Dozen smuggled iguanas are flown home to Bahamas

Thirteen iguanas were rescued, but one was found to have died in transit.
Thirteen iguanas were rescued, but one was found to have died in transit. Photo: Steve Parsons/PA Wire/Press Association Images

Twelve critically endangered iguanas seized from Romanian smugglers at Heathrow Airport have been returned to their native Bahamas.

The reptiles were discovered stuffed into suitcases and each wrapped in a sock by Border Force staff at the airport's Terminal 5 in February.

The San Salvador rock iguanas are so rare that only a few hundred are known to be in existence and their trade is strictly controlled.

They were brought to Britain from the Bahamas by Angla-Alina Bita, then 26, and Vitora-Oliva Bucsa, 24, and were bound for Dusseldorf in Germany. Both women have now been jailed for 12 months.

Susie Pritchard, deputy manager of the Animal Reception Centre, City of London Corporation, prepares the iguanas for their flight home.
Susie Pritchard, deputy manager of the Animal Reception Centre, City of London Corporation, prepares the iguanas for their flight home. Credit: Steve Parsons/PA Wire/Press Association Images

It is hoped the iguanas can soon be released back into the wild.

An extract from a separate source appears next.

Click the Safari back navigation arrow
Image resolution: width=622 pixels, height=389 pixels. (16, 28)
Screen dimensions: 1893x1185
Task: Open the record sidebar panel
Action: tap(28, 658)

The reptiles were given free passage aboard a British Airways flight and were allowed to travel in the main cabin..
The reptiles were given free passage aboard a British Airways flight and were allowed to travel in the main cabin.. Credit: Steve Parsons/PA Wire/Press Association Images

Grant Miller, head of the Border Force's endangered species team, said it had been an "incredibly significant" seizure and that it was clear from the start that it was vital to return them to their natural habitat.

He added: "Not only has Border Force made sure that the criminals responsible for smuggling these animals are behind bars, we're also proud to have been able to play a part in safeguarding the future of this species."